Angituk heard him and smiled and said to him, “I haven’t told you yet where the sun came from. You want to know?”

She had told him so many stories. Their eyes devoured the last seconds of the divine illumination before night closed in.

“Of course.”

“Pay attention,” she told him sternly in an impersonation of one of the teachers at her mission school. “In the beginning … there was no light. Everyone on Earth hunted in the dark. The wolf, Amaguq, and the wolverine, Kalvik, were digging in a cave. In those days all creatures spoke the same language. They were all brothers and sisters. Suddenly they uncovered part of the sun. It scared them both to see something so bright, and they covered it up again! The wolverine ran away in fear, but the wolf remained. He realized the sun would help him become a better hunter, so he dug it up and brought it out to illuminate the world. The goddess Kakivak was furious the sun had been released, but she could not convince the sun to hide again after he had been given his freedom. Through negotiations, she and the sun determined that he would hide for part of the day and part of the year. And as punishment for his impudence, the wolf had to do most of his hunting at night. There. You like that one?”

“Yes. So Kakivak has allowed the sun to come out for us.”

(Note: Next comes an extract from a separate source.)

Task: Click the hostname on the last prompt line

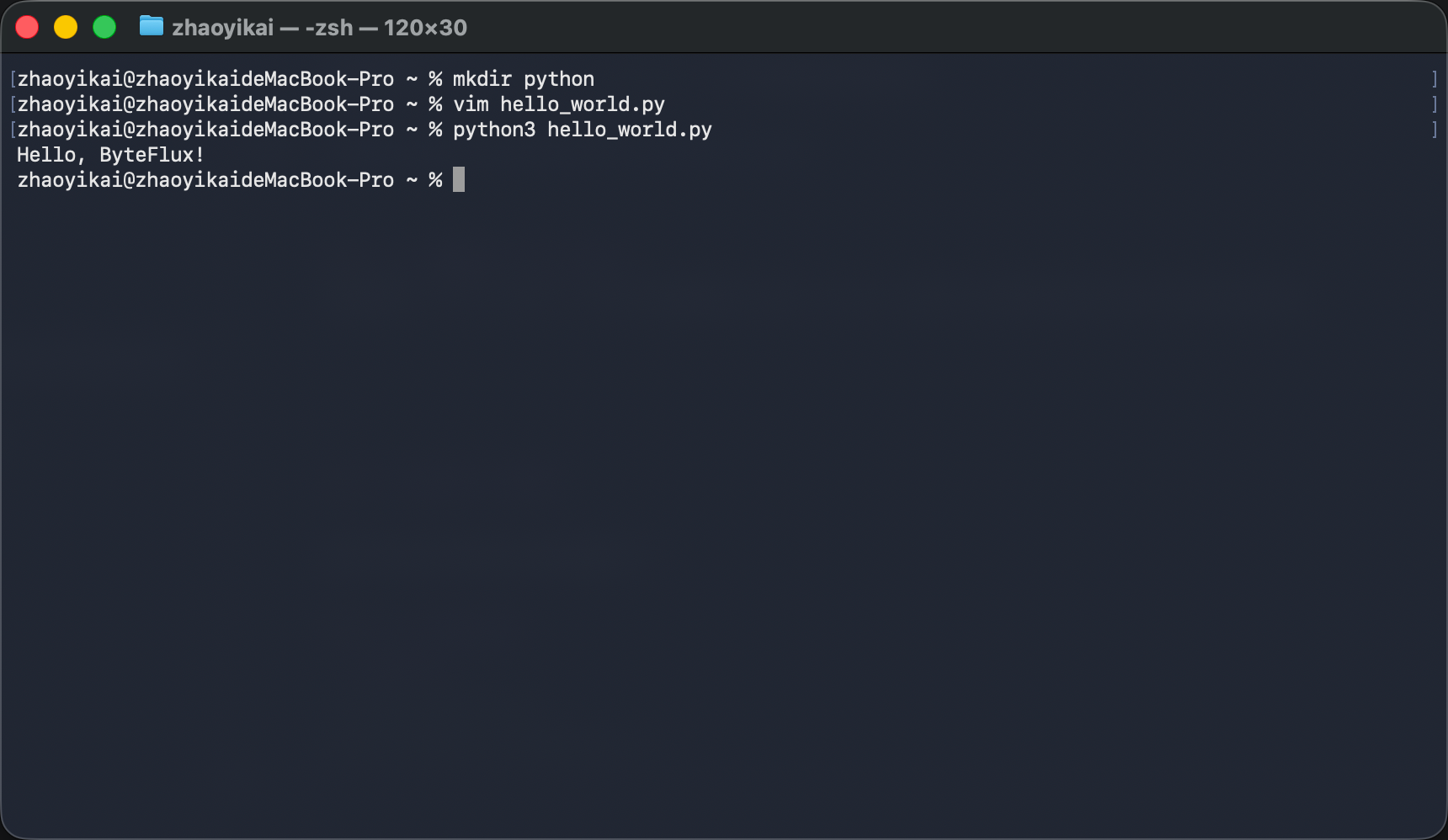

“Very good. You are learning. Give thanks.”

Ten

A week later, on a morning that dawned very cold and sunny, the party broke camp to continue south. The inside walls of the snow house had begun to rot, turning increasingly to ice and undermining the insulative effect of snow. They packed quickly. Sinnisiak took care with the miniature kayak he had made for his son. Uluksuk packed his little hunting bow made of spruce seedlings bound by tight-braided sinew backing with a muskox-horn handle, a quiver with four arrows, and a repair kit in a skin bag.

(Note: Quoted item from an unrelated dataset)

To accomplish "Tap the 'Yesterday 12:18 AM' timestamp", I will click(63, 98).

As they bade farewell to their snow house and set off, their long shadows extended to the right, behind them. The storms had deposited several feet of snow and Creed realized how helpless they would have been, floundering around without snowshoes. The frames proved light and very efficient compared with the heavy wooden versions Creed had used in the South. He was heavier than the others and occasionally one or the other foot would break through the thin crust and he’d go down in snow up to his crotch and they’d have to wait for him, but if he kept his feet spread and his weight distributed evenly and kept moving, he was okay. The other three never once broke through. Creed expressed his thanks to Uluksuk with a thumbs-up, and the prisoner returned the gesture.

The two dogs pulling the sled also seemed to float over the deep snow, and Angituk explained about their webbed toes. “They were our inspiration for snowshoes.”

That night, Creed made a good inspection of Star’s paws, and it was true, there was a wide webbing between the toes that kept them on top of the fragile crust.

Even better than the snowshoes, though, were the caribou trousers and jacket Angituk had made for him. They were so light and warm. There was a shell of fur next to his skin absorbing moisture and then a second layer of fur facing in, for additional insulation. She had added ermine trim and decorative panels of lemming pelt and lynx that she had traded for at Koeha’s camp. The clothing was miraculous compared with his heavy, porous old fur jacket. Creed had not been this comfortably warm outside in almost a year. And Angituk knew it.